Lines before the one with "1270x952 pixels. Task: Open" are left out; return that line and all that follow it, exactly, through the end of the data.

(Recorded data begins)

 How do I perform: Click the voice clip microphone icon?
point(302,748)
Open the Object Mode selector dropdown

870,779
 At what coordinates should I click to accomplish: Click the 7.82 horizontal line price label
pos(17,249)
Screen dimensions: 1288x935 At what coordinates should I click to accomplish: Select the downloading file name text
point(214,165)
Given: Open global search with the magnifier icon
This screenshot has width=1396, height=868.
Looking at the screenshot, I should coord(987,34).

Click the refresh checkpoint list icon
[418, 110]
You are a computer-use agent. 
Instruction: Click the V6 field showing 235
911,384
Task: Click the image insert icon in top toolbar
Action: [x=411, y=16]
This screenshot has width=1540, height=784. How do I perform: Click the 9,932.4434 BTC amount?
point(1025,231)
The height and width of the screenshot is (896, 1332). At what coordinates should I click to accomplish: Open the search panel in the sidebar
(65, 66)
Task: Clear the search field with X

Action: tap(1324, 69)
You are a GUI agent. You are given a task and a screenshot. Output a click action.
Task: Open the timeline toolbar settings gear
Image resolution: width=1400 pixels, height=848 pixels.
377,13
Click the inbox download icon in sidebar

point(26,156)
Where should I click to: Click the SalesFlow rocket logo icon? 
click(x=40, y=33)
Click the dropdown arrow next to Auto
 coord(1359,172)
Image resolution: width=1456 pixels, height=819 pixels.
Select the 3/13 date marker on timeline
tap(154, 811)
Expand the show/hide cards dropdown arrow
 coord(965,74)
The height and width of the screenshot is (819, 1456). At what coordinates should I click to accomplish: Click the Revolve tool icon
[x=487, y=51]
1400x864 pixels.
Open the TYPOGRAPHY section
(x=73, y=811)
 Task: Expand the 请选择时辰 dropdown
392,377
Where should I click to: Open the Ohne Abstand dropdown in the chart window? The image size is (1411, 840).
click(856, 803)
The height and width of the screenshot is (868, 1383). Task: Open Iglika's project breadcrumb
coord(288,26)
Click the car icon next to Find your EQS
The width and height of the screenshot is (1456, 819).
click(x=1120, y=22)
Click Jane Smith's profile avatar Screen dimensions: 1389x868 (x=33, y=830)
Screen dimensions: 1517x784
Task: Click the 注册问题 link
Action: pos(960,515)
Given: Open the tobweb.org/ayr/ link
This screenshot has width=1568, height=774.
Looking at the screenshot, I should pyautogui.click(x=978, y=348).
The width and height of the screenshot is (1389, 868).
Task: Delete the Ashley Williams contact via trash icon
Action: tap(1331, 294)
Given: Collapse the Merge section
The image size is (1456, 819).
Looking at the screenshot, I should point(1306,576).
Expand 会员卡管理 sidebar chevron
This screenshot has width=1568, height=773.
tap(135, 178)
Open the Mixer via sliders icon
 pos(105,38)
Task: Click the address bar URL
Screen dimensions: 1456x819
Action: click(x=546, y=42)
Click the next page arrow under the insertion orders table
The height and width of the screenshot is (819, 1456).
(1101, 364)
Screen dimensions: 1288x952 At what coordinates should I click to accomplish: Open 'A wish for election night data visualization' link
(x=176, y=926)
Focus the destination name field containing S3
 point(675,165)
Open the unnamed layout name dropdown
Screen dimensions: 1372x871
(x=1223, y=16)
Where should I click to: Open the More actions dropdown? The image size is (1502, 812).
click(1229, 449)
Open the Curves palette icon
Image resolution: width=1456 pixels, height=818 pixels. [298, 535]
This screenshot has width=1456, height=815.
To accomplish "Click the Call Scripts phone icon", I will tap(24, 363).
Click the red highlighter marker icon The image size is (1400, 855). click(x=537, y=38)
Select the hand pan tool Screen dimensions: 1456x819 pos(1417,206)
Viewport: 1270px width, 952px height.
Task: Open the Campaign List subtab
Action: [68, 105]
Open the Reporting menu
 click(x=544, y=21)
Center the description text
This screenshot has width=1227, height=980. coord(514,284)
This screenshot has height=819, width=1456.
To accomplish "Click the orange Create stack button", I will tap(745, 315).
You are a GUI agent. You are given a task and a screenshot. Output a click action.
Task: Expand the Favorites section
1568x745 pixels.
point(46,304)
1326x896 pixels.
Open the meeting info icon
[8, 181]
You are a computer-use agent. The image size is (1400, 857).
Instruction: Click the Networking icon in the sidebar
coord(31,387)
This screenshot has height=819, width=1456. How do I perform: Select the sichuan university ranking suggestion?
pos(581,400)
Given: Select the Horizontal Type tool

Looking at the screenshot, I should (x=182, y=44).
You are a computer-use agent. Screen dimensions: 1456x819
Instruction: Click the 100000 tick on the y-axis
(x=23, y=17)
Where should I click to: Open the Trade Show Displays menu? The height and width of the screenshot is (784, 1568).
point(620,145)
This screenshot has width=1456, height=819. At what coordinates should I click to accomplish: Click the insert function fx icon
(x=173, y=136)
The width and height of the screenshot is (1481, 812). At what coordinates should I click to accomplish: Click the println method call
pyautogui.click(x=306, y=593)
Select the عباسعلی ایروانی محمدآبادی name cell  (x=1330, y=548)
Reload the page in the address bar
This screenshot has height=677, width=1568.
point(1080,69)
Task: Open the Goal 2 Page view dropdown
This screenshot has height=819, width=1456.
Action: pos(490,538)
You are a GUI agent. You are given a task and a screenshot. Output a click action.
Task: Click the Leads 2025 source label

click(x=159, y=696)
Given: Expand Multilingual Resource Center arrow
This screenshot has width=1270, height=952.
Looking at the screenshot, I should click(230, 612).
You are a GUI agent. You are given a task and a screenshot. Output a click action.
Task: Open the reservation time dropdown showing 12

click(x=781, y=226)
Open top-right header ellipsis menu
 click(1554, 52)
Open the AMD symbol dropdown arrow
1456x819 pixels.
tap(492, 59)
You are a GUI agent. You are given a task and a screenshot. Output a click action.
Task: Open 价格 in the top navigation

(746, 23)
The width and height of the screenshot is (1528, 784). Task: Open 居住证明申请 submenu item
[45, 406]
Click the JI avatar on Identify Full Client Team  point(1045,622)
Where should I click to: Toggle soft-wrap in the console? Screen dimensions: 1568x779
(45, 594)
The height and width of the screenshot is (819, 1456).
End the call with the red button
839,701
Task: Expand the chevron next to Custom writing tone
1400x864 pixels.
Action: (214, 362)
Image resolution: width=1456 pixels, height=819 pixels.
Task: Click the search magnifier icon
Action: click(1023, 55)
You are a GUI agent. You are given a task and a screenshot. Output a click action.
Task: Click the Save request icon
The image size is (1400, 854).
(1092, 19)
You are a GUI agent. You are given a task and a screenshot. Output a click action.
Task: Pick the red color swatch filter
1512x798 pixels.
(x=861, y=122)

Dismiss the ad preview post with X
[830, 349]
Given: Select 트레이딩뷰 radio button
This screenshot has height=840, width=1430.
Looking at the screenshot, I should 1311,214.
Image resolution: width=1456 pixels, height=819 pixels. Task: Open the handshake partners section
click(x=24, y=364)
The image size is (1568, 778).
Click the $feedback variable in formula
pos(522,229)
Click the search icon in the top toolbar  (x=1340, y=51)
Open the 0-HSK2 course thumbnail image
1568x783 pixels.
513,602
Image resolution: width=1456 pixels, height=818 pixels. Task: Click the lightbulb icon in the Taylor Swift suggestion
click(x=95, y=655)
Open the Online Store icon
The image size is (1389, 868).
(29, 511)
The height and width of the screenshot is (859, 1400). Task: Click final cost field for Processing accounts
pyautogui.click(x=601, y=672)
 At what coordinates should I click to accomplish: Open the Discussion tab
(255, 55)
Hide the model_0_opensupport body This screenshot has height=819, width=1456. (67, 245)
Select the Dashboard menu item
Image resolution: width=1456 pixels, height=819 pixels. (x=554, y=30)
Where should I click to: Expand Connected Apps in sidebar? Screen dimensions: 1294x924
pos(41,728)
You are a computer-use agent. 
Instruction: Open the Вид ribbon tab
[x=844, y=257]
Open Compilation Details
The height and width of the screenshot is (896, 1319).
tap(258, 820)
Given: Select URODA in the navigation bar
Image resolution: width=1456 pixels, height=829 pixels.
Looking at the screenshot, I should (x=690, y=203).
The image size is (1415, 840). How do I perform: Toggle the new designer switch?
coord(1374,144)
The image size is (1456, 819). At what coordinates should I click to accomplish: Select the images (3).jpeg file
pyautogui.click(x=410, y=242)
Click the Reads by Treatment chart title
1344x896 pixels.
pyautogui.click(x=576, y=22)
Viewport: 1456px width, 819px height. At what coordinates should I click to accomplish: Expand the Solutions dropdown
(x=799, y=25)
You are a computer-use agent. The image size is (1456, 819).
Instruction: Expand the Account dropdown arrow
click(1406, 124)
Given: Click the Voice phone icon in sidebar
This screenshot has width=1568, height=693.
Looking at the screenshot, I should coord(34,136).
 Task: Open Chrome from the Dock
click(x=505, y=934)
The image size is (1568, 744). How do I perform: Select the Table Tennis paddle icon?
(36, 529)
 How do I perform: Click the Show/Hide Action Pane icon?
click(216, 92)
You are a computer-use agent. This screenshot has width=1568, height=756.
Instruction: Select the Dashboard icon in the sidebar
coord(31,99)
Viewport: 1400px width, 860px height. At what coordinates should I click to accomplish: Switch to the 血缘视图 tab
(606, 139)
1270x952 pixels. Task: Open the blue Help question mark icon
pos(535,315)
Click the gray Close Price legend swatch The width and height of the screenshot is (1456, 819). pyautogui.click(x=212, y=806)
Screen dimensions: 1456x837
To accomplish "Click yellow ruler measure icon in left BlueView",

(Recorded data ends)

* **Exercise output**
1270x952 pixels. Task: Open the blue Help question mark icon
pos(535,315)
Click the gray Close Price legend swatch The width and height of the screenshot is (1456, 819). pyautogui.click(x=212, y=806)
Screen dimensions: 1456x837
To accomplish "Click yellow ruler measure icon in left BlueView",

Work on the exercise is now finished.